Every line of the entries below that carries the string "accomplish" should be copied.

─── Data records

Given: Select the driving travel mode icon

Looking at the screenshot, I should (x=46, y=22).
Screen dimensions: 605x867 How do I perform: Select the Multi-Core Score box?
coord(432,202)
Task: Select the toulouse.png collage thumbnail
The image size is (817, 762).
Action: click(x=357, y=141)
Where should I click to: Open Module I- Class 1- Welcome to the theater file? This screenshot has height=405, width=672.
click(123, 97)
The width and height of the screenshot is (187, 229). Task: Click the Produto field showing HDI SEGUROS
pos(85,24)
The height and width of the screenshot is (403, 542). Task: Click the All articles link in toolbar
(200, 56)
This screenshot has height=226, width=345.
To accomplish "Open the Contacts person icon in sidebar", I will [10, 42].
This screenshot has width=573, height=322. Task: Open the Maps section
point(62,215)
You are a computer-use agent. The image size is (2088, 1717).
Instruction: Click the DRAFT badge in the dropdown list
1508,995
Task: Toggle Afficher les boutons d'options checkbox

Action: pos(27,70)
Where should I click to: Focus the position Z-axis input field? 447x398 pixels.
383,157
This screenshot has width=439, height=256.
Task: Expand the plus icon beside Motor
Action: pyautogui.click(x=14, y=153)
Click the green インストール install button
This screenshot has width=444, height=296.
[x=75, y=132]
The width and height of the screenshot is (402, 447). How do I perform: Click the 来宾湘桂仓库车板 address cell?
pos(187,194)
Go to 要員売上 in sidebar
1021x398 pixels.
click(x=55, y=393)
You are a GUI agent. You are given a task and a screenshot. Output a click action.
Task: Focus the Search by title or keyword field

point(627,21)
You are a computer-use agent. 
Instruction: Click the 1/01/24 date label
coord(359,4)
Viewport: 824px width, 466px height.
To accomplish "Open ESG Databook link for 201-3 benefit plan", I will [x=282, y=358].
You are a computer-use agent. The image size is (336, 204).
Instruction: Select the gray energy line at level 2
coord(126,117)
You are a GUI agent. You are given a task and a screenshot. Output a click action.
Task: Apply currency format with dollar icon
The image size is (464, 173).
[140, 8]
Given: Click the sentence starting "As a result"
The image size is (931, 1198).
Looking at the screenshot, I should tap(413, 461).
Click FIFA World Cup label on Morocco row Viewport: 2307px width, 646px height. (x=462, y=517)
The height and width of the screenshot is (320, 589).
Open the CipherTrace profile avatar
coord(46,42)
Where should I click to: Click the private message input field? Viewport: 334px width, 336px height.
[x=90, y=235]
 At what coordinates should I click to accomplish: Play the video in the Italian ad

──────

* _Completed task_
To accomplish "Open the Contacts person icon in sidebar", I will [10, 42].
To accomplish "Open ESG Databook link for 201-3 benefit plan", I will [x=282, y=358].
 At what coordinates should I click to accomplish: Play the video in the Italian ad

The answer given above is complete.